Action item
Set down the records that follow exactly and completely.

Excerpted data
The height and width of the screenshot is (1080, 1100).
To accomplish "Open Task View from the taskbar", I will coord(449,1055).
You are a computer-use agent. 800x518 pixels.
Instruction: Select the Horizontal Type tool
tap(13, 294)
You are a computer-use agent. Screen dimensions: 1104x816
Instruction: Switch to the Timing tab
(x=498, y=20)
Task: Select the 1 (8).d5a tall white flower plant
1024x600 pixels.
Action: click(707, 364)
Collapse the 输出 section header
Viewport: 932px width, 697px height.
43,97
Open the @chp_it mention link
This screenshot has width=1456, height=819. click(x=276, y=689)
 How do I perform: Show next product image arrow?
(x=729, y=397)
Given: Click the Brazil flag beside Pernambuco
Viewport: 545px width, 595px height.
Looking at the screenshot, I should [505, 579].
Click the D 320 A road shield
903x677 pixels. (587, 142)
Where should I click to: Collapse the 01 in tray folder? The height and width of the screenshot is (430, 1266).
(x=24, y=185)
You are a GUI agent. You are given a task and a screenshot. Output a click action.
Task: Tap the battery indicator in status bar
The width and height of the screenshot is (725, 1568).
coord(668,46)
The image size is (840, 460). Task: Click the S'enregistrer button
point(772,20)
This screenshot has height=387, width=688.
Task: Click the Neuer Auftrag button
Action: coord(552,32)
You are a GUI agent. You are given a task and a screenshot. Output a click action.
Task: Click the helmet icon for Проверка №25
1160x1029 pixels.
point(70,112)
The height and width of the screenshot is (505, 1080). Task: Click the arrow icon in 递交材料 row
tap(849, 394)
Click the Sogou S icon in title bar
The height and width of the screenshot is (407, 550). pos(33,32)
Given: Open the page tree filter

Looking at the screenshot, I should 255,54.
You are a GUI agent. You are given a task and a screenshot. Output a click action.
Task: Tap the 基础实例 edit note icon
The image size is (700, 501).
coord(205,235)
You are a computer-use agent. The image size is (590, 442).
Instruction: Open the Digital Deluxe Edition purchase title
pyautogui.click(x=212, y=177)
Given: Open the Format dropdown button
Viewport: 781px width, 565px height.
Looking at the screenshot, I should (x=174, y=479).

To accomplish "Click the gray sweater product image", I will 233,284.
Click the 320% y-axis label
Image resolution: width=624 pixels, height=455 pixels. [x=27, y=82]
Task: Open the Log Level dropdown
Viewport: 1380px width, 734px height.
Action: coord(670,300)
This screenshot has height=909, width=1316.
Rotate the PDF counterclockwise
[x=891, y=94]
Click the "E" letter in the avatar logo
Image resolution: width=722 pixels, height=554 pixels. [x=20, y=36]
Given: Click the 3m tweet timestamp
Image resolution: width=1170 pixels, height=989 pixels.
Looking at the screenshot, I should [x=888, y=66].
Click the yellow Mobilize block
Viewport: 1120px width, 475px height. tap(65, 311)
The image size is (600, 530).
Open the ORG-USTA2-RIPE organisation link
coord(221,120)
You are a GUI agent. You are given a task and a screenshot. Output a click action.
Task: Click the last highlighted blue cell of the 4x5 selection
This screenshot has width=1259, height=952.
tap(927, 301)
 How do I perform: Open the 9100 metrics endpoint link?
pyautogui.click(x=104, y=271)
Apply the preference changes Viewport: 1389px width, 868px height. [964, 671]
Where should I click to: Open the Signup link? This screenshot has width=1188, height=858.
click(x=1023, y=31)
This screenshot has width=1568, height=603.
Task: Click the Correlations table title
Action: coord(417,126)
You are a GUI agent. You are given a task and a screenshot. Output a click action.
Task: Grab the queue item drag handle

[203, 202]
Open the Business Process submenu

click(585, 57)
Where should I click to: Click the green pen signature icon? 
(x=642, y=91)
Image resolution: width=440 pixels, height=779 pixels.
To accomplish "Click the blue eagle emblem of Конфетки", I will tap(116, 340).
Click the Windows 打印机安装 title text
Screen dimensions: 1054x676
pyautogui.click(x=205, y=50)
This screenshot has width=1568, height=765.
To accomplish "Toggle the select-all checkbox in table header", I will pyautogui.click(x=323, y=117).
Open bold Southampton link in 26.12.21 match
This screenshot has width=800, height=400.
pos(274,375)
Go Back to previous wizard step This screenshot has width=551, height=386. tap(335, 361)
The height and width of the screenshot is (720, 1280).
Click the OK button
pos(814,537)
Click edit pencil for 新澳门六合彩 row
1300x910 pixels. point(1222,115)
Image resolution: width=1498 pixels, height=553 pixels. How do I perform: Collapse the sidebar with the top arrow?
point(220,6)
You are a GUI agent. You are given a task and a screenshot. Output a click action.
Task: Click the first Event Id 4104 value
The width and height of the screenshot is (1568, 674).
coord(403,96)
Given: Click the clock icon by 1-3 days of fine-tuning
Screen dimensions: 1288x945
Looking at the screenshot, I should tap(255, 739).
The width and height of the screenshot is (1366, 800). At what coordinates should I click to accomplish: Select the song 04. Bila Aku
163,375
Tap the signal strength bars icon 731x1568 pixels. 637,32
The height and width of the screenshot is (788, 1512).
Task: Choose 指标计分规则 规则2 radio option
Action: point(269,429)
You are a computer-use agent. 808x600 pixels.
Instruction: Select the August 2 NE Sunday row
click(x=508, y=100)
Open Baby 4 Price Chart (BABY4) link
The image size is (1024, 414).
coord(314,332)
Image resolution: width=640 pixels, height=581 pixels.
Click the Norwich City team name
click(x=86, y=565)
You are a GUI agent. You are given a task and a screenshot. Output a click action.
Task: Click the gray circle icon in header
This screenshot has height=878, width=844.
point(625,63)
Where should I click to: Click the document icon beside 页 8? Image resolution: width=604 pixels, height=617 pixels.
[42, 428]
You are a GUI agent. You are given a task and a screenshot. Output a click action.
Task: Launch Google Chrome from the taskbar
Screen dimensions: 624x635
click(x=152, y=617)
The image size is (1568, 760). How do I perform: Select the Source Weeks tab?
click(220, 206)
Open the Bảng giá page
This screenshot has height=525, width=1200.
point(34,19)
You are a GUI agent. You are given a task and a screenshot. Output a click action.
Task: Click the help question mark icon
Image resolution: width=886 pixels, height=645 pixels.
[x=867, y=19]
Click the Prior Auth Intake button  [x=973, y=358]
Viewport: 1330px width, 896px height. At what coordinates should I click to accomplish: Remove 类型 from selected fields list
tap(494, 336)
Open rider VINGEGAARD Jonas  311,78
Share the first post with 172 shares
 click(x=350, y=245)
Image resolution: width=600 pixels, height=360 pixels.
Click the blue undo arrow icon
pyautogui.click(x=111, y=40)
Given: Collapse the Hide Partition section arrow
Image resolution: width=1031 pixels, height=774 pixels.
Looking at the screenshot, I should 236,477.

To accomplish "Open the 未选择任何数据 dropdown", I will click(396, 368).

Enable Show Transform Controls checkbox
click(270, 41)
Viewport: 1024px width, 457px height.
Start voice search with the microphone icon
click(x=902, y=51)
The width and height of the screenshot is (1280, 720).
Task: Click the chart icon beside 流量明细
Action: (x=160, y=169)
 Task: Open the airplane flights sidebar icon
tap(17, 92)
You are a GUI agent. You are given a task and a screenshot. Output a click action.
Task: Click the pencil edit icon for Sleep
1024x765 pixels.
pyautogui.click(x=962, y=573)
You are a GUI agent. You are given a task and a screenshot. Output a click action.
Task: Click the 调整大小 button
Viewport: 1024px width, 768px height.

Task response
The height and width of the screenshot is (1080, 1100).
To accomplish "Open Task View from the taskbar", I will coord(449,1055).
You are a computer-use agent. 800x518 pixels.
Instruction: Select the Horizontal Type tool
tap(13, 294)
You are a computer-use agent. Screen dimensions: 1104x816
Instruction: Switch to the Timing tab
(x=498, y=20)
Task: Select the 1 (8).d5a tall white flower plant
1024x600 pixels.
Action: click(707, 364)
Collapse the 输出 section header
Viewport: 932px width, 697px height.
43,97
Open the @chp_it mention link
This screenshot has width=1456, height=819. click(x=276, y=689)
 How do I perform: Show next product image arrow?
(x=729, y=397)
Given: Click the Brazil flag beside Pernambuco
Viewport: 545px width, 595px height.
Looking at the screenshot, I should [505, 579].
Click the D 320 A road shield
903x677 pixels. (587, 142)
Where should I click to: Collapse the 01 in tray folder? The height and width of the screenshot is (430, 1266).
(x=24, y=185)
You are a GUI agent. You are given a task and a screenshot. Output a click action.
Task: Tap the battery indicator in status bar
The width and height of the screenshot is (725, 1568).
coord(668,46)
The image size is (840, 460). Task: Click the S'enregistrer button
point(772,20)
This screenshot has height=387, width=688.
Task: Click the Neuer Auftrag button
Action: coord(552,32)
You are a GUI agent. You are given a task and a screenshot. Output a click action.
Task: Click the helmet icon for Проверка №25
1160x1029 pixels.
point(70,112)
The height and width of the screenshot is (505, 1080). Task: Click the arrow icon in 递交材料 row
tap(849, 394)
Click the Sogou S icon in title bar
The height and width of the screenshot is (407, 550). pos(33,32)
Given: Open the page tree filter

Looking at the screenshot, I should 255,54.
You are a GUI agent. You are given a task and a screenshot. Output a click action.
Task: Tap the 基础实例 edit note icon
The image size is (700, 501).
coord(205,235)
You are a computer-use agent. The image size is (590, 442).
Instruction: Open the Digital Deluxe Edition purchase title
pyautogui.click(x=212, y=177)
Given: Open the Format dropdown button
Viewport: 781px width, 565px height.
Looking at the screenshot, I should (x=174, y=479).

To accomplish "Click the gray sweater product image", I will 233,284.
Click the 320% y-axis label
Image resolution: width=624 pixels, height=455 pixels. [x=27, y=82]
Task: Open the Log Level dropdown
Viewport: 1380px width, 734px height.
Action: coord(670,300)
This screenshot has height=909, width=1316.
Rotate the PDF counterclockwise
[x=891, y=94]
Click the "E" letter in the avatar logo
Image resolution: width=722 pixels, height=554 pixels. [x=20, y=36]
Given: Click the 3m tweet timestamp
Image resolution: width=1170 pixels, height=989 pixels.
Looking at the screenshot, I should [x=888, y=66].
Click the yellow Mobilize block
Viewport: 1120px width, 475px height. tap(65, 311)
The image size is (600, 530).
Open the ORG-USTA2-RIPE organisation link
coord(221,120)
You are a GUI agent. You are given a task and a screenshot. Output a click action.
Task: Click the last highlighted blue cell of the 4x5 selection
This screenshot has width=1259, height=952.
tap(927, 301)
 How do I perform: Open the 9100 metrics endpoint link?
pyautogui.click(x=104, y=271)
Apply the preference changes Viewport: 1389px width, 868px height. [964, 671]
Where should I click to: Open the Signup link? This screenshot has width=1188, height=858.
click(x=1023, y=31)
This screenshot has width=1568, height=603.
Task: Click the Correlations table title
Action: coord(417,126)
You are a GUI agent. You are given a task and a screenshot. Output a click action.
Task: Grab the queue item drag handle

[203, 202]
Open the Business Process submenu

click(585, 57)
Where should I click to: Click the green pen signature icon? 
(x=642, y=91)
Image resolution: width=440 pixels, height=779 pixels.
To accomplish "Click the blue eagle emblem of Конфетки", I will tap(116, 340).
Click the Windows 打印机安装 title text
Screen dimensions: 1054x676
pyautogui.click(x=205, y=50)
This screenshot has width=1568, height=765.
To accomplish "Toggle the select-all checkbox in table header", I will pyautogui.click(x=323, y=117).
Open bold Southampton link in 26.12.21 match
This screenshot has width=800, height=400.
pos(274,375)
Go Back to previous wizard step This screenshot has width=551, height=386. tap(335, 361)
The height and width of the screenshot is (720, 1280).
Click the OK button
pos(814,537)
Click edit pencil for 新澳门六合彩 row
1300x910 pixels. point(1222,115)
Image resolution: width=1498 pixels, height=553 pixels. How do I perform: Collapse the sidebar with the top arrow?
point(220,6)
You are a GUI agent. You are given a task and a screenshot. Output a click action.
Task: Click the first Event Id 4104 value
The width and height of the screenshot is (1568, 674).
coord(403,96)
Given: Click the clock icon by 1-3 days of fine-tuning
Screen dimensions: 1288x945
Looking at the screenshot, I should tap(255, 739).
The width and height of the screenshot is (1366, 800). At what coordinates should I click to accomplish: Select the song 04. Bila Aku
163,375
Tap the signal strength bars icon 731x1568 pixels. 637,32
The height and width of the screenshot is (788, 1512).
Task: Choose 指标计分规则 规则2 radio option
Action: point(269,429)
You are a computer-use agent. 808x600 pixels.
Instruction: Select the August 2 NE Sunday row
click(x=508, y=100)
Open Baby 4 Price Chart (BABY4) link
The image size is (1024, 414).
coord(314,332)
Image resolution: width=640 pixels, height=581 pixels.
Click the Norwich City team name
click(x=86, y=565)
You are a GUI agent. You are given a task and a screenshot. Output a click action.
Task: Click the gray circle icon in header
This screenshot has height=878, width=844.
point(625,63)
Where should I click to: Click the document icon beside 页 8? Image resolution: width=604 pixels, height=617 pixels.
[42, 428]
You are a GUI agent. You are given a task and a screenshot. Output a click action.
Task: Launch Google Chrome from the taskbar
Screen dimensions: 624x635
click(x=152, y=617)
The image size is (1568, 760). How do I perform: Select the Source Weeks tab?
click(220, 206)
Open the Bảng giá page
This screenshot has height=525, width=1200.
point(34,19)
You are a GUI agent. You are given a task and a screenshot. Output a click action.
Task: Click the help question mark icon
Image resolution: width=886 pixels, height=645 pixels.
[x=867, y=19]
Click the Prior Auth Intake button  [x=973, y=358]
Viewport: 1330px width, 896px height. At what coordinates should I click to accomplish: Remove 类型 from selected fields list
tap(494, 336)
Open rider VINGEGAARD Jonas  311,78
Share the first post with 172 shares
 click(x=350, y=245)
Image resolution: width=600 pixels, height=360 pixels.
Click the blue undo arrow icon
pyautogui.click(x=111, y=40)
Given: Collapse the Hide Partition section arrow
Image resolution: width=1031 pixels, height=774 pixels.
Looking at the screenshot, I should 236,477.

To accomplish "Open the 未选择任何数据 dropdown", I will click(396, 368).

Enable Show Transform Controls checkbox
click(270, 41)
Viewport: 1024px width, 457px height.
Start voice search with the microphone icon
click(x=902, y=51)
The width and height of the screenshot is (1280, 720).
Task: Click the chart icon beside 流量明细
Action: (x=160, y=169)
 Task: Open the airplane flights sidebar icon
tap(17, 92)
You are a GUI agent. You are given a task and a screenshot. Output a click action.
Task: Click the pencil edit icon for Sleep
1024x765 pixels.
pyautogui.click(x=962, y=573)
You are a GUI agent. You are given a task and a screenshot. Output a click action.
Task: Click the 调整大小 button
Viewport: 1024px width, 768px height.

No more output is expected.